■ **Excerpted passage**
'''

Skummy earned his punk rock name long before I met him. His friend’s 3-year-old son had discovered him hungover and sacked out in the living room, and announced, “Dad, there’s a scummy man asleep on the couch under a scummy blanket!” Forever after he was known as Skummyman — Skummy for short.
I was a few months divorced from my first husband and studying for my master’s in social work when I met Skummy at a punk rock show. My husband had left me for my friend. Twice betrayed, I seethed with an underground fury. Surely it had always been there, quashed by the good girl I’d consistently aimed to be. I paid attention in high school, got good grades, didn’t drink till a year after I was legal (and even then, rarely) and was a virgin until I was 20. Even as a fully fledged adult, I rarely drank, did my best to return library books on time and fully invested in my master’s program.
Something needed to break out. And I was gonna let it.
I bought a bass guitar and started learning how to play, bleached my dark brown hair platinum blond and joined a punk band with three lovable goofballs. I was 29; they were all much younger, two not even old enough to be in the bars where we played.
I didn’t expect to fall for Skummy when I stopped by his place a few years later to borrow his leather punch and add some studs to my bass strap. He was living in a dilapidated storefront, his concrete floor cluttered with cardboard boxes, scrap electronics and a towering pile of salvaged wood. He had a toilet and sink, and a hotplate for warming up cans of beans or soup. No tub. No shower. Remarkably, Skummyman never stank.

'''

(Collected data entries)
'''

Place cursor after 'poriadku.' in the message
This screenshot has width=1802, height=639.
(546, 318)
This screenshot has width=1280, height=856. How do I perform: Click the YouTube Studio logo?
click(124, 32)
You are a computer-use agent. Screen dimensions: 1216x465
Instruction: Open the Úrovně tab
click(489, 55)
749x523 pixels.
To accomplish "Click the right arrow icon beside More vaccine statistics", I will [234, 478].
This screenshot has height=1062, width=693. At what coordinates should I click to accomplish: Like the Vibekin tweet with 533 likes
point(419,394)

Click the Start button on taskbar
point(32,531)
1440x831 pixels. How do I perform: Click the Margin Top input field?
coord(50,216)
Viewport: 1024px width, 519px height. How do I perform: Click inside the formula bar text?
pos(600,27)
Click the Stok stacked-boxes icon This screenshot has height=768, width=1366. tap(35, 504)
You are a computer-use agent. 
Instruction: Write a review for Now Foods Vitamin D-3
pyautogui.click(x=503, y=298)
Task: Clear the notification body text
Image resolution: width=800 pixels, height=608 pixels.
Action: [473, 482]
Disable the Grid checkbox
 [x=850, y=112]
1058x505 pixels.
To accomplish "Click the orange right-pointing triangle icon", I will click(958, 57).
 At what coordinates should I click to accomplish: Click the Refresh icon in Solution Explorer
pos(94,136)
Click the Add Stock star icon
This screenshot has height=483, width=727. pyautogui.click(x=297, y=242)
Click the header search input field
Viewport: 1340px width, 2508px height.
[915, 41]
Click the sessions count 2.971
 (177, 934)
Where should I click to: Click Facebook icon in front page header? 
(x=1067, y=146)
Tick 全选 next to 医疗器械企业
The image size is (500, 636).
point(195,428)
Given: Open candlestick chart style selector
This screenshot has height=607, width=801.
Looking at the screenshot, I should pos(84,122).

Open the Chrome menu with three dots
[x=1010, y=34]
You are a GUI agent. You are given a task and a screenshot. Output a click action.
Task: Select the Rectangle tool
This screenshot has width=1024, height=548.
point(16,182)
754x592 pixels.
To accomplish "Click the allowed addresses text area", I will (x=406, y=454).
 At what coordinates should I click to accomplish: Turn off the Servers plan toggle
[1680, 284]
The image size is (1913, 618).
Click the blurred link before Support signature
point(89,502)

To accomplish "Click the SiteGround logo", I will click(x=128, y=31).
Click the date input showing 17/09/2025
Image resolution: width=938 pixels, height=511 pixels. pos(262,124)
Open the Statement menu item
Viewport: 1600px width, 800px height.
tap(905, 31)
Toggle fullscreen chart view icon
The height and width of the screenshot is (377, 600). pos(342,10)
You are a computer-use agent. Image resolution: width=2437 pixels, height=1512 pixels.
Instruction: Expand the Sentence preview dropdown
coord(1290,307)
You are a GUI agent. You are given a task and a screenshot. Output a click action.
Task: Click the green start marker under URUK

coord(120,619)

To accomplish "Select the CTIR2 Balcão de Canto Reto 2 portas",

'''

■ **Task goal**
Pick up the personal essay about Skummyman after its last sentence and continue it.

■ **Answer for the task**
What I remember is how calm it felt in that space with him. And even though I knew better than to date a drinking man, I wanted to go back, to soak up more of that calm. I took the leather punch home with me so I would have an excuse to return.
He was 47 to my 33, a little bit taller than my 5 feet 8, but so skinny it made him look even taller. He had jack-o’-lantern teeth, and he wasn’t ashamed of them. He was Portland, Maine’s punk rock guitar god, and he leaned back when he played, eyes closed, as if he were channeling the notes from some place beyond himself. A southpaw, he played his guitar upside-down, every note articulated despite the speed of his fingers. His riffs didn’t seem to fit the music, and yet they did. He took them all the way out beyond anything sensical, and then, just when it seemed he was never coming back, he’d reel it back in.
The punk rock kids stood at the edge of the stage pumping their fists and shouting along to “King of Skum” or “Down Em Up,” or they stomped in circles in the mosh pit, elbowing each other gleefully, reaching down into the mass to pull the fallen back up from the beer-slick floor. They reminded me of a pile of puppies — nihilistic puppies in combat boots and chains.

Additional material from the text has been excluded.